EXERCISE INSTRUCTIONS: Return exactly the lines of the records below, starting at the line that contains "Jocuri de societate, board" and ending at the line that contains "Metode de Plată (123, 2464)", with both of those lines kept.

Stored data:

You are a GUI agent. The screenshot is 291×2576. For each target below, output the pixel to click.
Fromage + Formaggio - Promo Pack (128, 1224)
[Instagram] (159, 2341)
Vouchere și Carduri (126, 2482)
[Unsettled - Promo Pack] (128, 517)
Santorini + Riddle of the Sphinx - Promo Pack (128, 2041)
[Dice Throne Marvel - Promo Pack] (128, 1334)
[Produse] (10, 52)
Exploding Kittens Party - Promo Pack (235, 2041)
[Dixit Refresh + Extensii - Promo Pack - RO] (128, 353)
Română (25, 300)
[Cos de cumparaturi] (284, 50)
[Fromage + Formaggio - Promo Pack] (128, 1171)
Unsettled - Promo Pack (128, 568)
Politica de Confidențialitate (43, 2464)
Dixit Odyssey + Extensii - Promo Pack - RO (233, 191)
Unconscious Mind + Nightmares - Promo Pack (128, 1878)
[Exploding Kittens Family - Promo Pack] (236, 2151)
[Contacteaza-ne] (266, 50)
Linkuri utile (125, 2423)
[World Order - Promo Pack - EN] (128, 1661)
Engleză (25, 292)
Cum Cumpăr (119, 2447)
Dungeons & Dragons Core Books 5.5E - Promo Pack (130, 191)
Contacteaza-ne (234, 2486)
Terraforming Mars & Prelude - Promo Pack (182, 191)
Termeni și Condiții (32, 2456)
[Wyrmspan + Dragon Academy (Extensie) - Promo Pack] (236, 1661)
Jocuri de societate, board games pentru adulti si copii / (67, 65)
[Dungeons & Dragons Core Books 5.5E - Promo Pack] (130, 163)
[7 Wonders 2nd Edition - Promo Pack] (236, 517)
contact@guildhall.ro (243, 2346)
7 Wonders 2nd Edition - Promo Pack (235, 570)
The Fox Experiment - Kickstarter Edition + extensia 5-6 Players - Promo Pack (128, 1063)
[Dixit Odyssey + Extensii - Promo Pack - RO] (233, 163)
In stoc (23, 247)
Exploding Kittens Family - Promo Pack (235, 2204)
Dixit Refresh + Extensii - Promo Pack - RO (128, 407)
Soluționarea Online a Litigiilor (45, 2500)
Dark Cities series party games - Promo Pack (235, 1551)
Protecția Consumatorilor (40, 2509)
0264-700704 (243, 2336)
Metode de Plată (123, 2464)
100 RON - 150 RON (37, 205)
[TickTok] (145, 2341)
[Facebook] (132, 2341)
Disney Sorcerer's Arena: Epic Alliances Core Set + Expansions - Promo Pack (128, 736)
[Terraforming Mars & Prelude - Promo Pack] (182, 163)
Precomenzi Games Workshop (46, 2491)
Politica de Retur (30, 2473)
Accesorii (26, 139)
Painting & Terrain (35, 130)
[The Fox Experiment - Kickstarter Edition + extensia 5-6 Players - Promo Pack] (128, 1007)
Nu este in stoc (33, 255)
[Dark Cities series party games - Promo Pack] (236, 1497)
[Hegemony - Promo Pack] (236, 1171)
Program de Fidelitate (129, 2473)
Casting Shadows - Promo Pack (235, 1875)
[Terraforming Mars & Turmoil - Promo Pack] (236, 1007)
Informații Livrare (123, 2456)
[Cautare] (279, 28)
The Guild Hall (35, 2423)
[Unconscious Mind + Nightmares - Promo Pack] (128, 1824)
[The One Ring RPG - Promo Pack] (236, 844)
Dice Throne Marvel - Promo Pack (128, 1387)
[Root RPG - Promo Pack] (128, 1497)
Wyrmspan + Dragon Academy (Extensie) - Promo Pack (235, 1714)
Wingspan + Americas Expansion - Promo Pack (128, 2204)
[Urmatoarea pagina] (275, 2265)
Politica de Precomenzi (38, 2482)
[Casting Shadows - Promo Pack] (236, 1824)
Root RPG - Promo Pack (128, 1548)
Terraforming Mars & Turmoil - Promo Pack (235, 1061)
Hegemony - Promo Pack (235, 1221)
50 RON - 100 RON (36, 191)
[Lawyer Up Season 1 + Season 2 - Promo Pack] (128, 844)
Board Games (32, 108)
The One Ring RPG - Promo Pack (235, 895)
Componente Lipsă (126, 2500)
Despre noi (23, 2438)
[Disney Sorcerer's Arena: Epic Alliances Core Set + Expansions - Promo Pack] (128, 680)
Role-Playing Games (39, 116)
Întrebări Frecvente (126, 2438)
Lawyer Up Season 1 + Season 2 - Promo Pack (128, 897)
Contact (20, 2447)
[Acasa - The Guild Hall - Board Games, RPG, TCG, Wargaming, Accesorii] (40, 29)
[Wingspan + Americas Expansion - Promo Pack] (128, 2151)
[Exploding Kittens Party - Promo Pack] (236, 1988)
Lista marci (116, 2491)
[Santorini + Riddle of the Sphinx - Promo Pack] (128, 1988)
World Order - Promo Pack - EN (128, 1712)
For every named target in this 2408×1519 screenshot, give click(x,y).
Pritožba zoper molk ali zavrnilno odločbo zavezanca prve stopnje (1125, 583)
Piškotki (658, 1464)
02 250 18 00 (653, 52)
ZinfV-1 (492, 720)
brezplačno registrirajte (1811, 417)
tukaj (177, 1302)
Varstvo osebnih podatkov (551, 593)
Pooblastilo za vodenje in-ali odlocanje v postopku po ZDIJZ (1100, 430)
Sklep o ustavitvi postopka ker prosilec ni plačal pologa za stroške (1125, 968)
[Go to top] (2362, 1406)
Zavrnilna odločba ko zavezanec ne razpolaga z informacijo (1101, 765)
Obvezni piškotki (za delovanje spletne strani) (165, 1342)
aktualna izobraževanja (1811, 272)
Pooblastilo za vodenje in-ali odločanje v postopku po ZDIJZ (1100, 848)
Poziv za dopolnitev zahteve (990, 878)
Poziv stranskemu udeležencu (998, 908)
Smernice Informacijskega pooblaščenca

REPLY:
Jocuri de societate, board games pentru adulti si copii / (67, 65)
[Dungeons & Dragons Core Books 5.5E - Promo Pack] (130, 163)
[7 Wonders 2nd Edition - Promo Pack] (236, 517)
contact@guildhall.ro (243, 2346)
7 Wonders 2nd Edition - Promo Pack (235, 570)
The Fox Experiment - Kickstarter Edition + extensia 5-6 Players - Promo Pack (128, 1063)
[Dixit Odyssey + Extensii - Promo Pack - RO] (233, 163)
In stoc (23, 247)
Exploding Kittens Family - Promo Pack (235, 2204)
Dixit Refresh + Extensii - Promo Pack - RO (128, 407)
Soluționarea Online a Litigiilor (45, 2500)
Dark Cities series party games - Promo Pack (235, 1551)
Protecția Consumatorilor (40, 2509)
0264-700704 (243, 2336)
Metode de Plată (123, 2464)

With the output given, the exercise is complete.